● To be done
Rewrite the rows from the line containing "Click the 0.5 left y-axis label" through the line containing "Action: pos(742,185)", both included, as a numbered list without blank lines.

● Working data

****************************************

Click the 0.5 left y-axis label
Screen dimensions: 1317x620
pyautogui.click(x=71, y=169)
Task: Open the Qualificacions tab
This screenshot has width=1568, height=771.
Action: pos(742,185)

****************************************

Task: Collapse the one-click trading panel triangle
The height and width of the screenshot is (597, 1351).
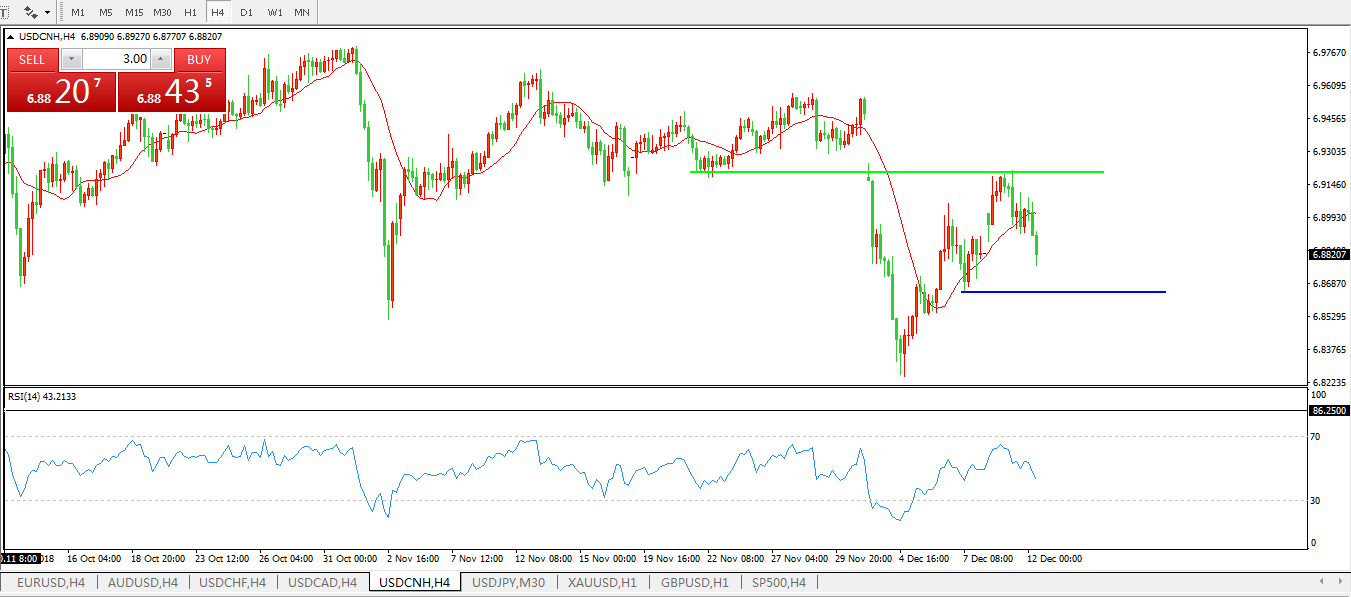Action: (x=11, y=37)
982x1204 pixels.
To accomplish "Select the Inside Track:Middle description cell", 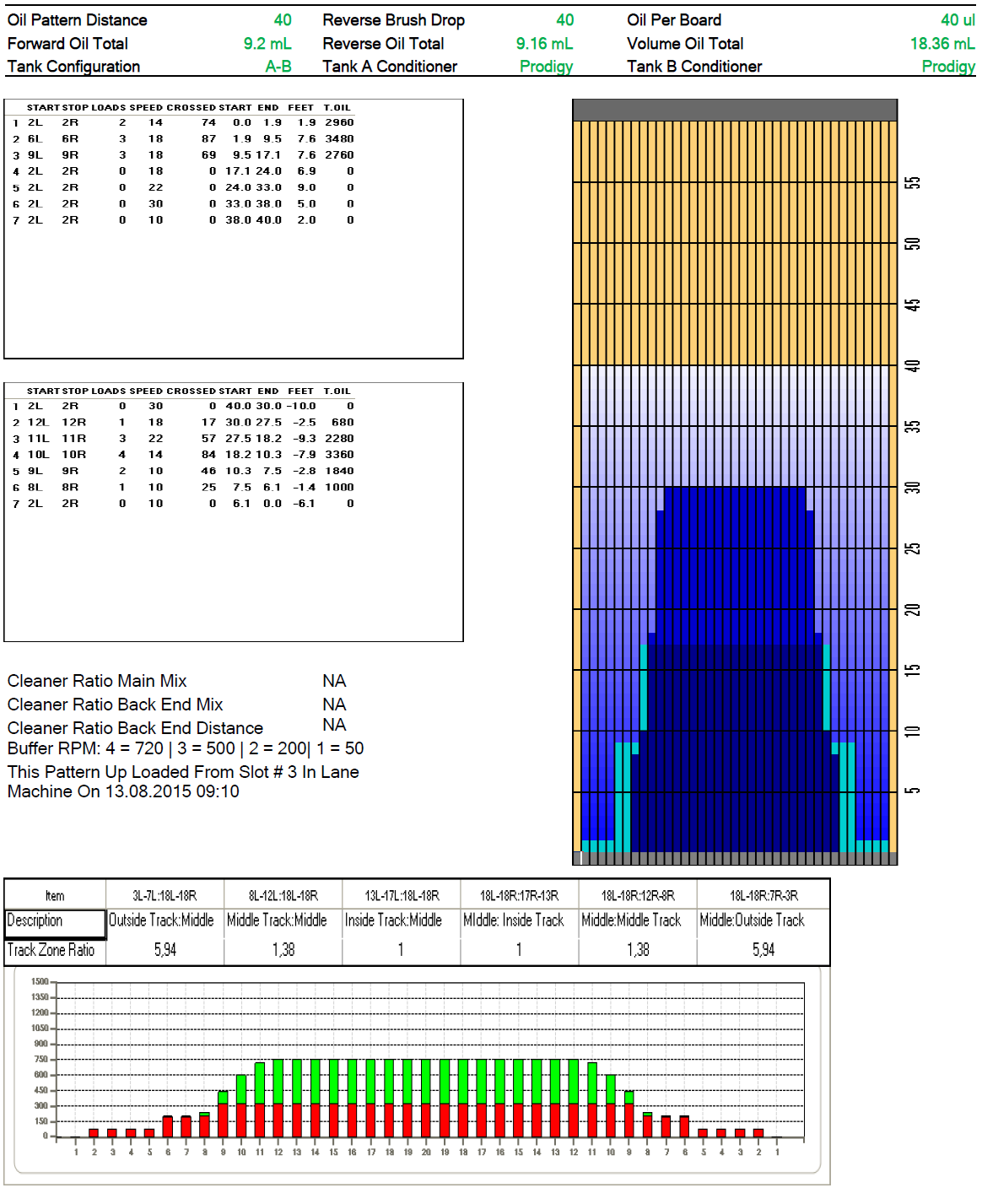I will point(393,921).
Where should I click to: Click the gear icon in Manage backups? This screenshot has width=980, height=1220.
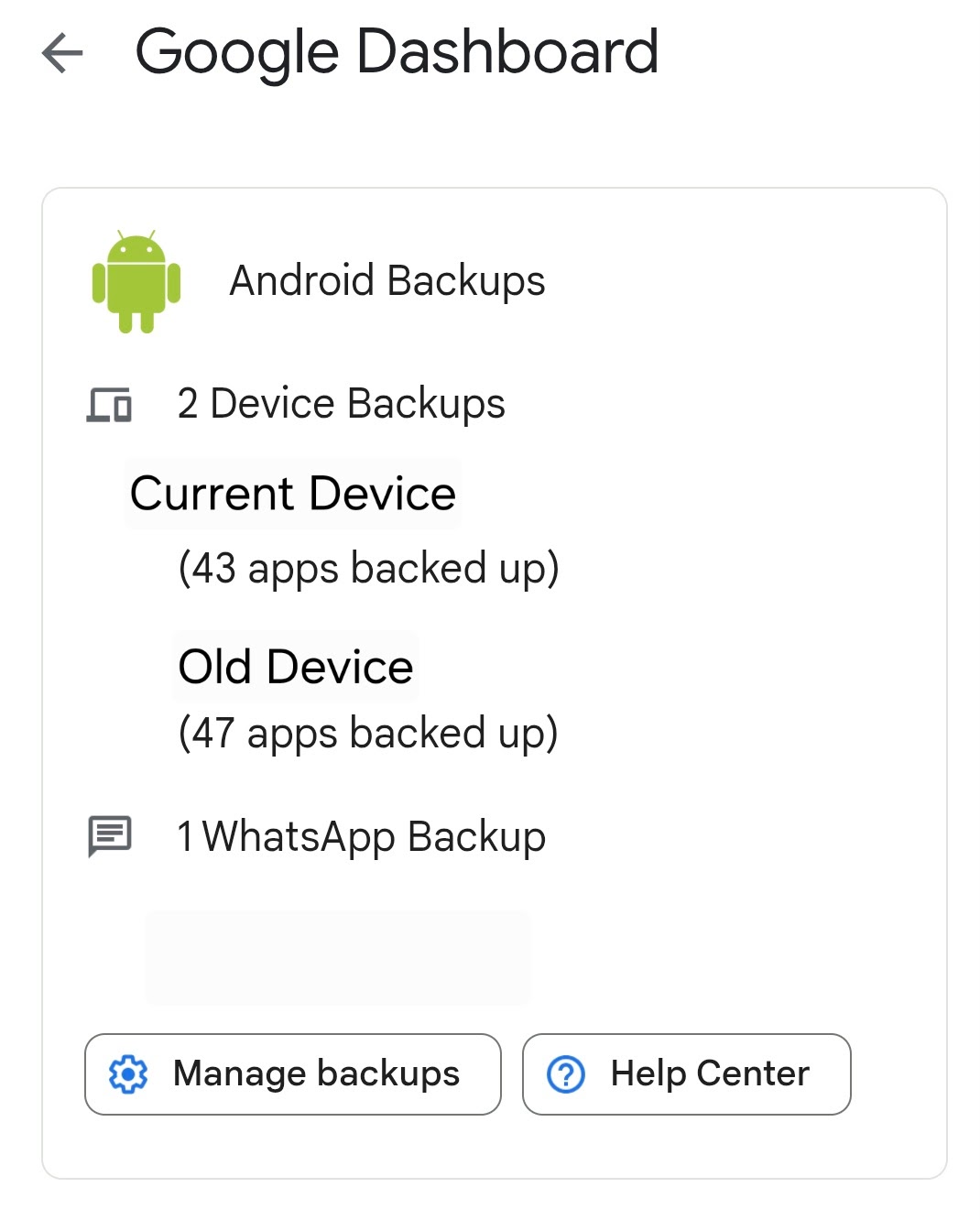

****************************************

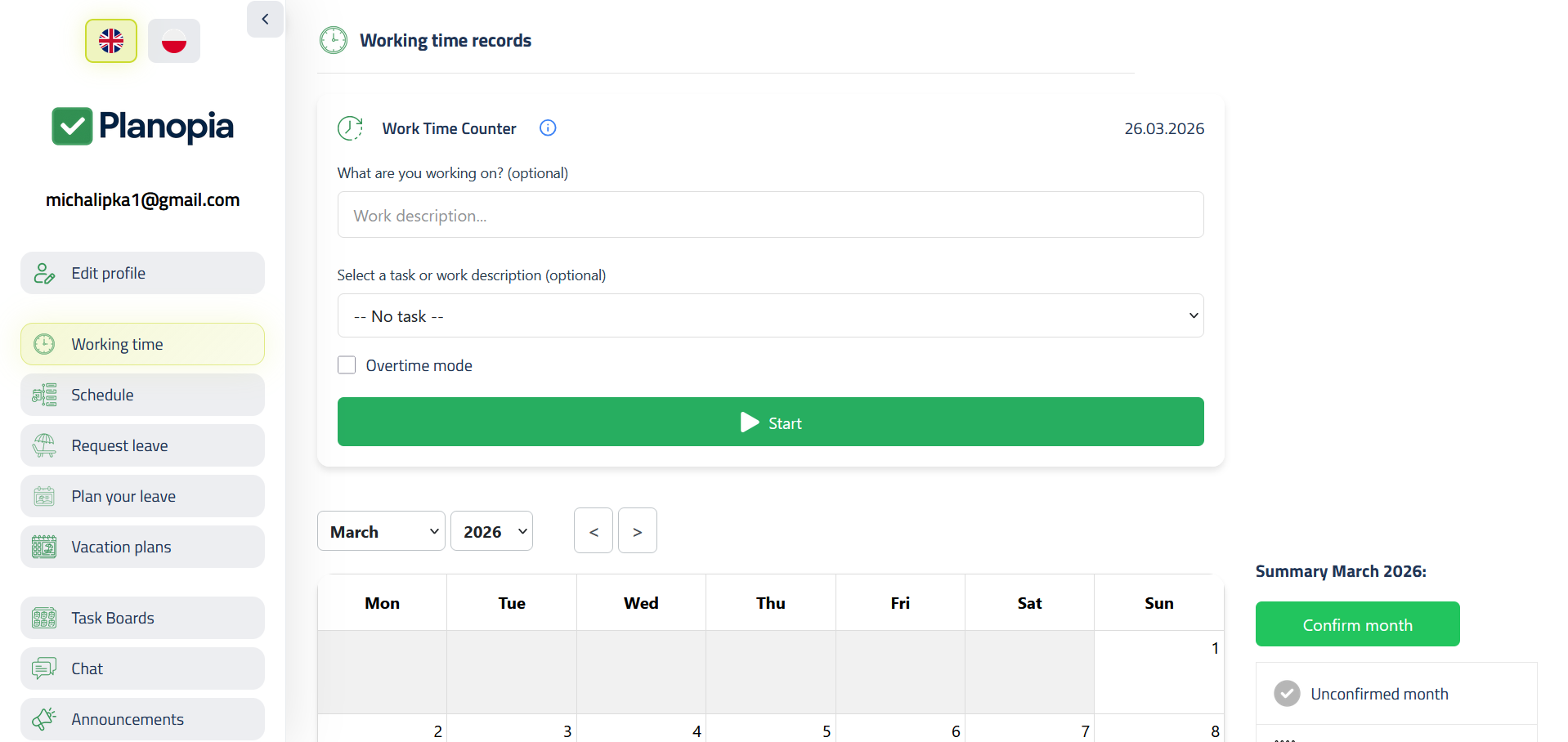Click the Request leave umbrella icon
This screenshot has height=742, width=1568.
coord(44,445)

****************************************

● Answer to the exercise
1. Click the 0.5 left y-axis label
2. Screen dimensions: 1317x620
3. pyautogui.click(x=71, y=169)
4. Task: Open the Qualificacions tab
5. This screenshot has width=1568, height=771.
6. Action: pos(742,185)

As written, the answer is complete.